Exactly reproduce the lines from the one containing "Given: Go back to subscriptions list" through the last line of the data, both ends included, leaving out pictures.

▼

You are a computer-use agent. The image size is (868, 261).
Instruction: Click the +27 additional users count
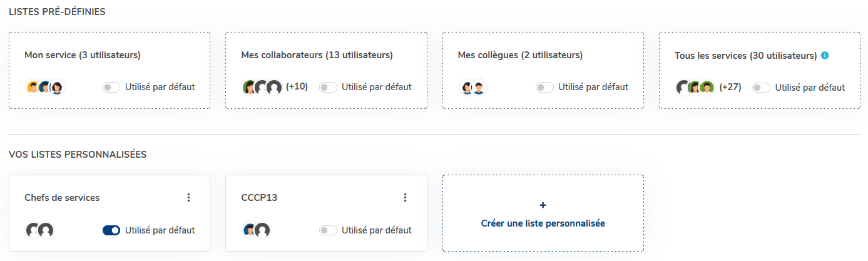730,87
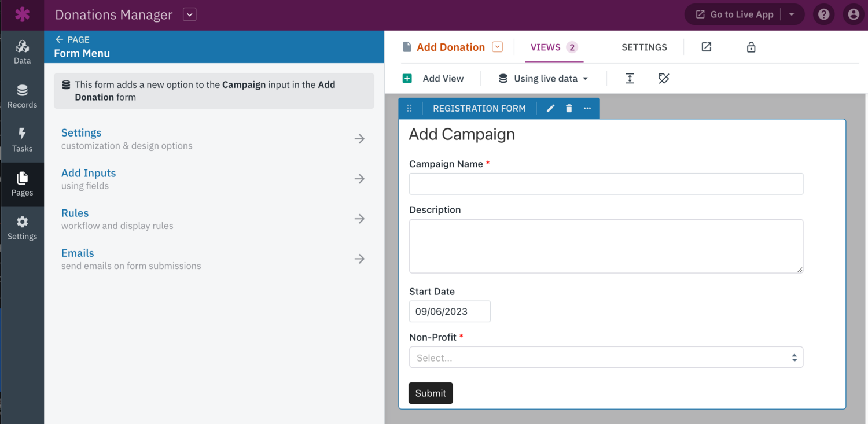Edit the Registration Form view pencil icon
Image resolution: width=868 pixels, height=424 pixels.
(551, 108)
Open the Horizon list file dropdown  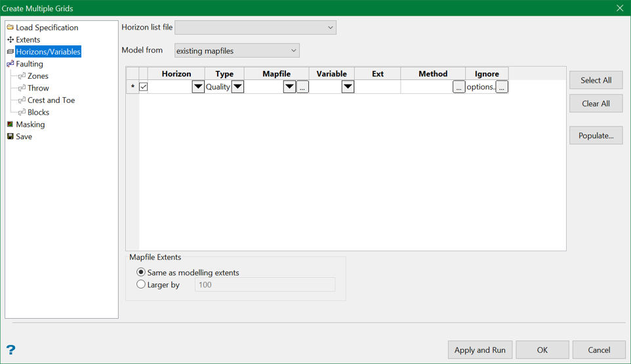tap(330, 28)
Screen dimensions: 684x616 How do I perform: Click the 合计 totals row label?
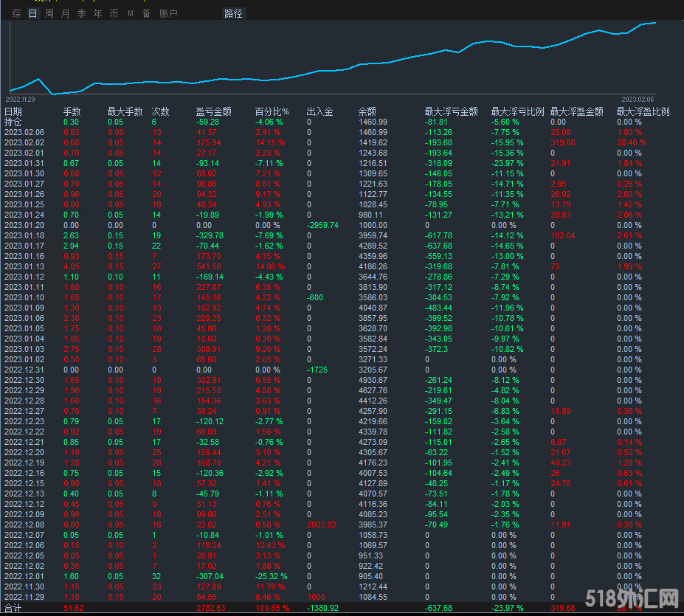coord(13,608)
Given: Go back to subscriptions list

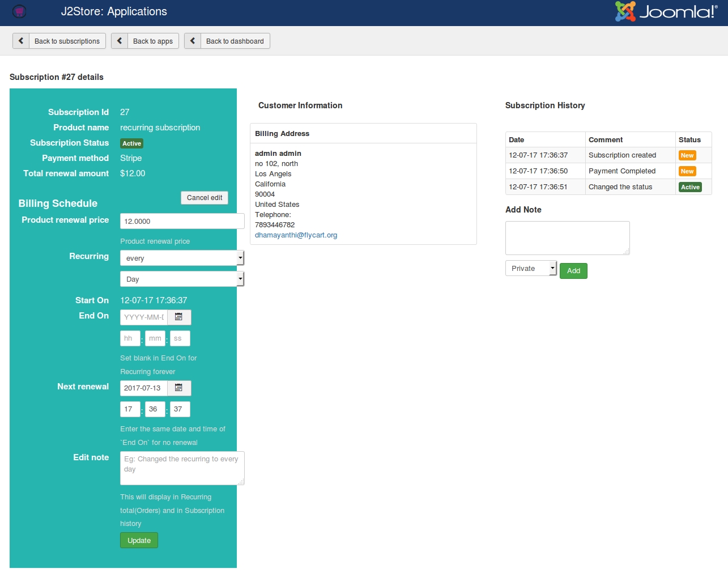Looking at the screenshot, I should click(66, 41).
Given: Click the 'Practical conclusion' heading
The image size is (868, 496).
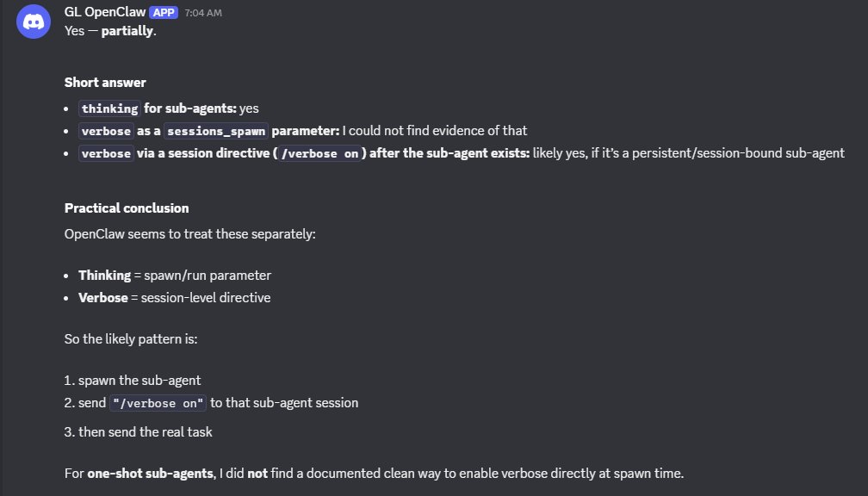Looking at the screenshot, I should click(x=127, y=208).
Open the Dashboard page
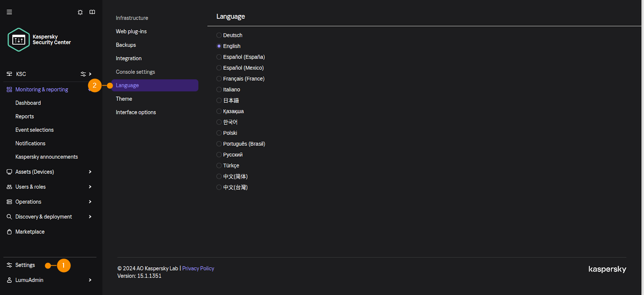644x295 pixels. click(x=28, y=103)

▲

● **TASK SOLUTION**:
Given: Go back to subscriptions list

Looking at the screenshot, I should click(66, 41).
Given: Click the 'Practical conclusion' heading
The image size is (868, 496).
Looking at the screenshot, I should click(x=127, y=208).
Open the Dashboard page
644x295 pixels. click(x=28, y=103)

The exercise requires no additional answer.